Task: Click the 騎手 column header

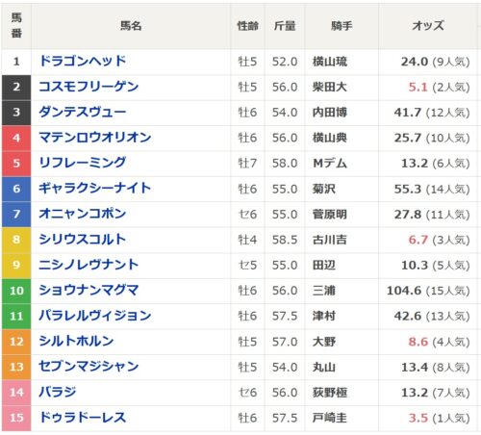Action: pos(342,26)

==

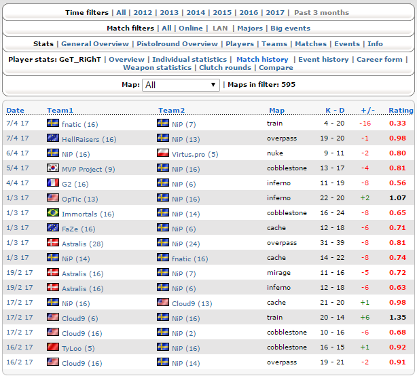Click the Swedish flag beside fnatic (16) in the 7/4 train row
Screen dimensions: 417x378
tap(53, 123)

> **Problem to work on**: Begin at the line of the listing that has "Click the Swedish" and stop after the line that has "tap(53, 123)". Write those lines again, replacing "Screen dimensions" with "Viewport size" and changing nothing else, and leave the pictures out.

> **Task answer**:
Click the Swedish flag beside fnatic (16) in the 7/4 train row
Viewport size: 417x378
tap(53, 123)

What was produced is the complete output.